TASK TO CARRY OUT
Print every record exactly as it appears. Leave the pictures out.
-- Opening Marker --
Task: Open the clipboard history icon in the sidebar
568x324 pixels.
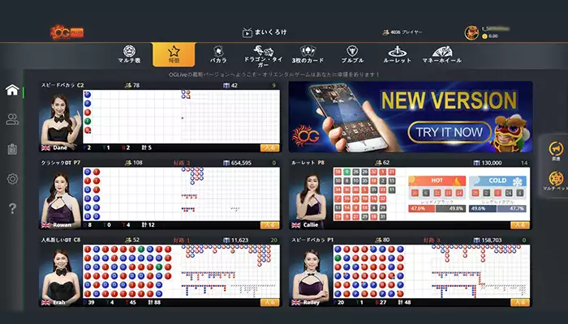Action: click(x=12, y=149)
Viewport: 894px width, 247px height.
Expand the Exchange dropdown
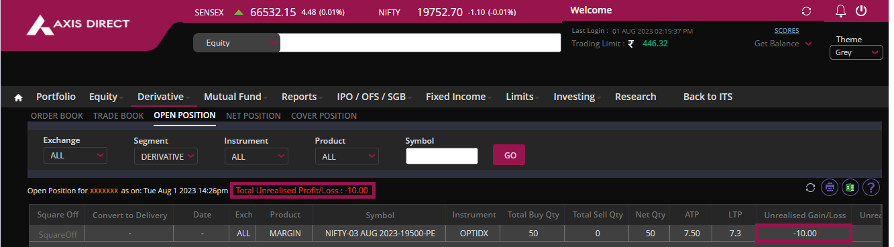click(75, 156)
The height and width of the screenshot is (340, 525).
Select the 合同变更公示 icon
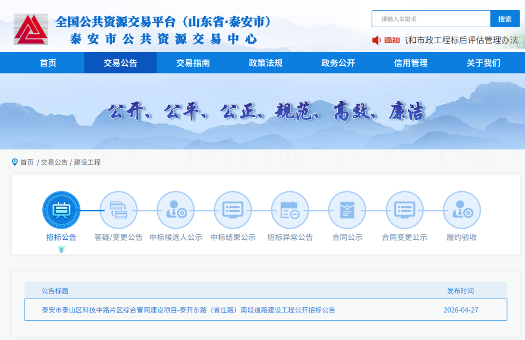click(x=404, y=210)
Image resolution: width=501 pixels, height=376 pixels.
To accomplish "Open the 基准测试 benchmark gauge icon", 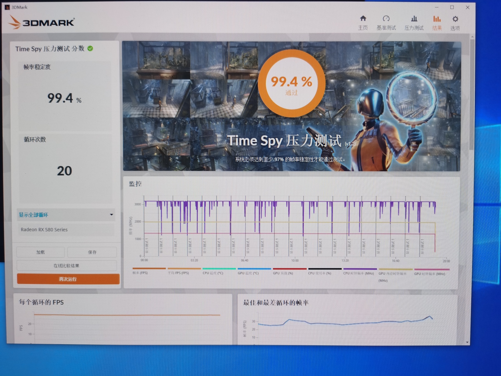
-- Closing Marker --
REPLY TO THE EXERCISE
Task: Open the clipboard history icon in the sidebar
568x324 pixels.
Action: click(x=12, y=149)
Viewport: 894px width, 247px height.
Expand the Exchange dropdown
click(75, 156)
The height and width of the screenshot is (340, 525).
Select the 合同变更公示 icon
click(x=404, y=210)
Image resolution: width=501 pixels, height=376 pixels.
To accomplish "Open the 基准测试 benchmark gauge icon", 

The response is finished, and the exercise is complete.